**Work task:**
Omitting the images, transcribe the records below exactly as they stand.

**Material provided:**
- - - - -
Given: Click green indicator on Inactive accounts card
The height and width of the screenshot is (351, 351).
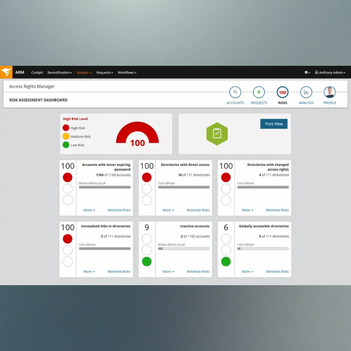Looking at the screenshot, I should coord(147,261).
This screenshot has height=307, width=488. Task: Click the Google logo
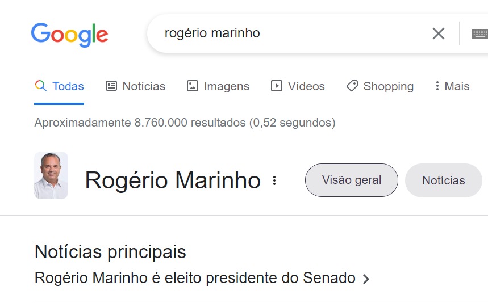tap(69, 35)
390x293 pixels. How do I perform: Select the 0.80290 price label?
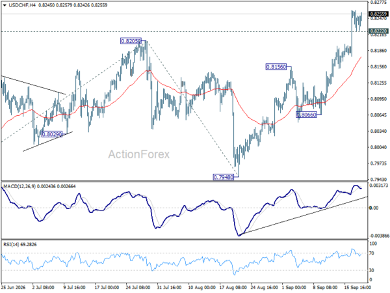point(52,134)
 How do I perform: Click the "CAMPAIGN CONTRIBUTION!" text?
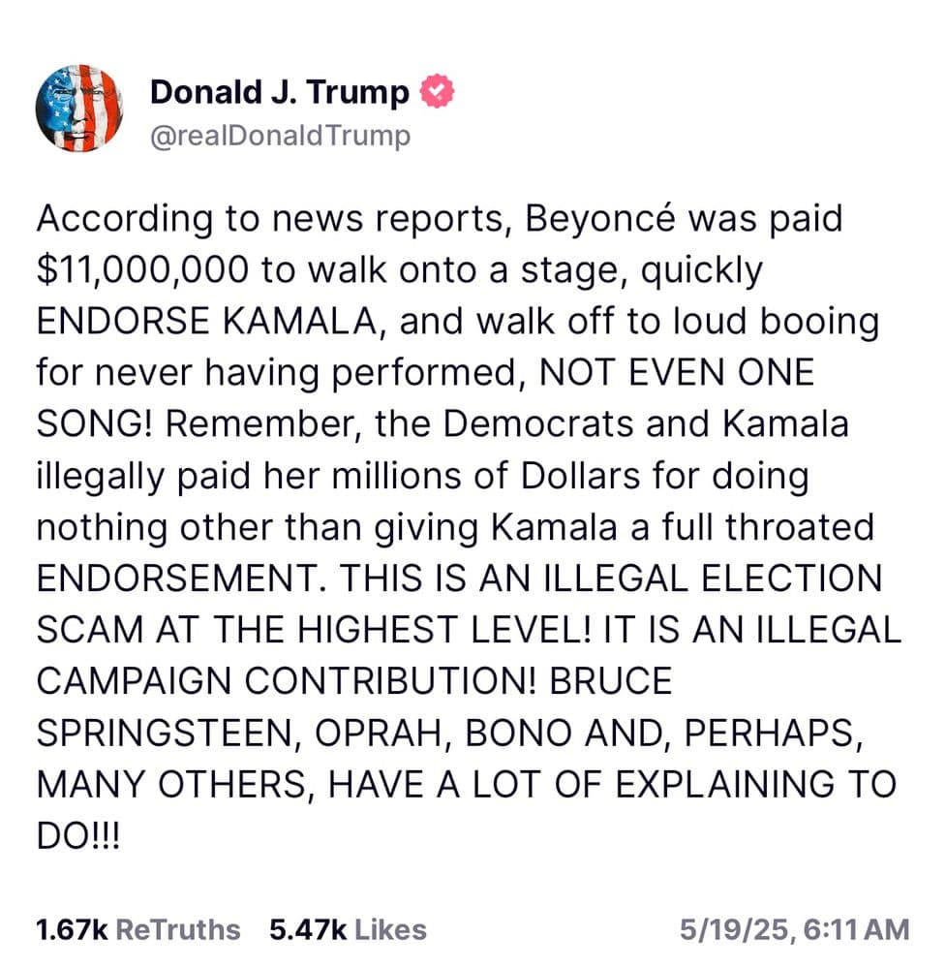(286, 681)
- - - - -
**Solution:**
Given: Click green indicator on Inactive accounts card
The height and width of the screenshot is (351, 351).
Looking at the screenshot, I should coord(147,261).
This screenshot has height=307, width=488. Task: Click the Google logo
tap(69, 35)
390x293 pixels. How do I perform: Select the 0.80290 price label?
point(52,134)
 How do I perform: Click the "CAMPAIGN CONTRIBUTION!" text?
(286, 681)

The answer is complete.